> [Tareas]
(A) Responde a estas preguntas sobre el texto de la protección de datos:
(i) ¿Cómo ha respondido quien escribe a los correos sobre las nuevas políticas de privacidad?
(ii) ¿Qué espera que no le provoque la calma en su cuenta de correo?
(iii) ¿De entre qué mensajes ya no tendrá que entresacar los que le importan?
(B) Sigue escribiendo el texto sobre la protección de datos a partir de su última frase.

> [Fragmento]
==*==
Regusto a victoria provisional con el Reglamento general de protección de datos.

Ha sido entrar en vigor la nueva regulación de datos personales y descubrir las comunidades digitales de las que formaba parte sin tener medianamente claro cómo había llegado allí. Creo que mi silencio sistemático como respuesta a todos los correos informándome amablemente de las nuevas políticas de privacidad aliviarán mi bandeja de entrada y mi repositorio de spam.

Es algo que habré de constatar en los próximos días y espero que la calma que reine en mi cuenta de correo no me genere un ataque de horror vacui digital. Ya no tendré que entresacar los mensajes que me importan de entre los avisos comerciales, promociones, newsletters... Fuera ruido.
==*==
> [Datos proporcionados]

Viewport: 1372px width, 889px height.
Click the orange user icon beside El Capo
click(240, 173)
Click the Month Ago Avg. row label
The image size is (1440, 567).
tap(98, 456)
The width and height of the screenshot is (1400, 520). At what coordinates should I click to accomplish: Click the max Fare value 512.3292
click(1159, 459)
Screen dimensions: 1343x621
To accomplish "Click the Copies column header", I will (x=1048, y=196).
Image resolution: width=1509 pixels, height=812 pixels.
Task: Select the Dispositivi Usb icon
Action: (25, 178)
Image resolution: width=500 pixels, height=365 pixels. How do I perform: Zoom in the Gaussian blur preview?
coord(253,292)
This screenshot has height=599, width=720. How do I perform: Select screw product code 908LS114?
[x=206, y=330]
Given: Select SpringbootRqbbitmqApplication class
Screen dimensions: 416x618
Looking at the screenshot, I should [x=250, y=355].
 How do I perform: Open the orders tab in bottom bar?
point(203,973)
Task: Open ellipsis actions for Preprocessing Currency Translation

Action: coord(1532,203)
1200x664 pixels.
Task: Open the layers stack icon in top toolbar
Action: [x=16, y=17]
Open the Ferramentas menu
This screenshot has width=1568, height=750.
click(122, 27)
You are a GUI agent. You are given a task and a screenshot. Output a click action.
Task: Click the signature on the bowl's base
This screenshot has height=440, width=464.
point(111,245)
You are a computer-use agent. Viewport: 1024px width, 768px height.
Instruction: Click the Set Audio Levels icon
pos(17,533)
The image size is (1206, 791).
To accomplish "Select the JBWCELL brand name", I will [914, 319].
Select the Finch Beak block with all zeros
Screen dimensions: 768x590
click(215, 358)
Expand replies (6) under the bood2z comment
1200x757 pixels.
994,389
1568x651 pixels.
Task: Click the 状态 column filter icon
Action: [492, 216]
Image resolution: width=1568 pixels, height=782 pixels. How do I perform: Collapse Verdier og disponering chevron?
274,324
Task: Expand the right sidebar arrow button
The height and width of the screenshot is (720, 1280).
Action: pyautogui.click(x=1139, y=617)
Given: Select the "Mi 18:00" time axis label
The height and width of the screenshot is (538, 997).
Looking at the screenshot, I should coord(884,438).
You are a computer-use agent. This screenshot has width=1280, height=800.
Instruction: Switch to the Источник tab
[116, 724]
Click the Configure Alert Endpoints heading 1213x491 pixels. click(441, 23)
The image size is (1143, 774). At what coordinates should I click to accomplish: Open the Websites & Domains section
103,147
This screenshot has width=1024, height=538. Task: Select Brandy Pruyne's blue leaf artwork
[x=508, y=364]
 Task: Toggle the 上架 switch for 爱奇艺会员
==*==
> [Respuestas]
(A)
(i) Con su silencio sistemático.
(ii) Un ataque de horror vacui digital.
(iii) De entre los avisos comerciales, las promociones y las newsletters.

(B)
Por lo pronto, siento una extraña sensación de poder mezclado con revancha. Grandes firmas ruegan mi permanencia en el selecto club de sus bases de datos, incluso una ante la que presenté una iracunda reclamación me trata como a la clienta preferente que nunca fui y me implora que me quede. Del odio al amor sólo media un clic, razona en algún lugar de la nube un algoritmo.

Recuerdo haber exigido darme de baja del bombardeo de otra compañía, imperturbable a mis reiterados "unsuscribe" gritados en mayúsculas; ella respondía con bonos descuento. Hace unas horas todo su código "html" se postró ante mí y yo sobrevolé con el cursor el enlace que bajo la palabra "aquí" me llevaba a continuar con nuestra relación tóxica. Estoy expectante, deseando certificar su destierro de mi universo postal.

Pocas veces me han alegrado de forma tan inesperada los legisladores comunitarios que vemos en los telediarios, carpetas en ristre, salir de sus despachos y perderse en pasillos enmoquetados. Para los iniciados en la protección de datos era un final cantado y ahora nos instruyen a través de los medios acerca de esta novedosa privacidad que viene de serie, nuestros nuevos derechos como clientes, consumidores, usuarios, incautos.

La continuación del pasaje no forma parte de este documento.